From July 1956 he was a proofreader at the Új Magyar Könyvkiadó. In 1957–58 he worked as an independent lawyer, while in 1959-60 he worked for the State Book Distribution Company. From November 1960 to the end of 1969 he was a researcher at the National Széchényi Library. From 1970 on he worked as the head of the Archaeological Library of the Hungarian National Museum until his retirement in 1975.
He obtained his candidate’s degree in law in 1954 with a dissertation in law, and then, as a Kartvelologist and researcher of the history of Hungarian-Georgian relations, he received a doctorate in history in Georgia in 1973. The topic of his dissertation was “Public opinion regarding Georgia in the Middle Ages and Georgian-Hungarian relations in the 16th century ”).

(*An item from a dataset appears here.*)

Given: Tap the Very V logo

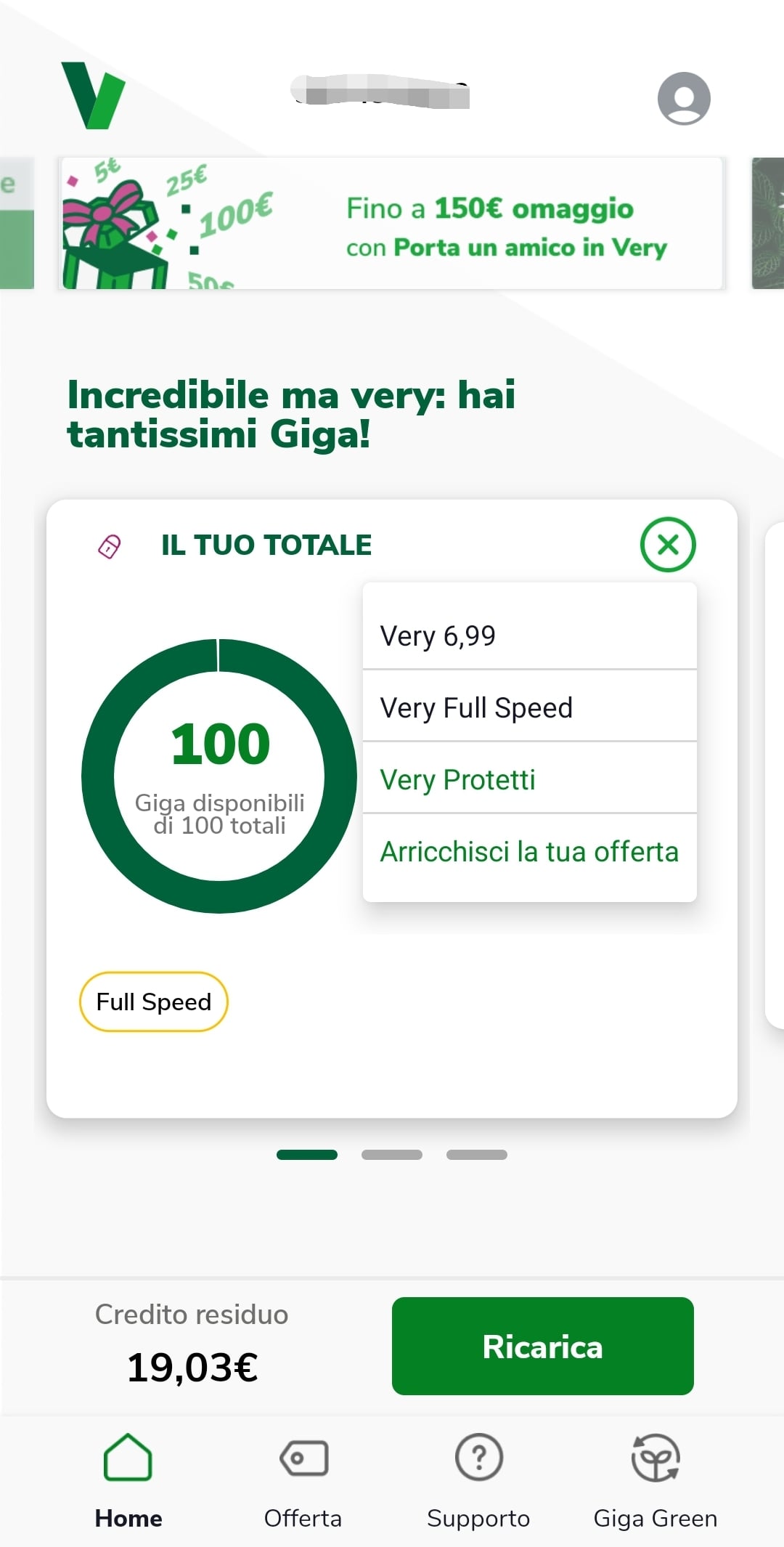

He was a member of the Prehistoric Working Community of the Hungarian Academy of Sciences and the Prehistoric Working Community of Szeged. He was elected a member of the Oriental Studies Committee of the Hungarian Academy of Sciences, and he was a member of the Kőrösi Csoma Society. He was a member of the Hungarian Writers’ Association, the Hungarian Pen Club, and the board of the Société des Asiatique de Paris, the scientific council of the Revue de Kartvélologie in Paris. He was an honorary professor at the József Attila University of Szeged.
In 1984 he was awarded the István Weszprém Memorial Medal for his research on medical history. He has been awarded the Order of Merit twice. From 1988, he assisted the work of the then-established Historical Justice Committee.
He died on January 10, 1990 in Budapest.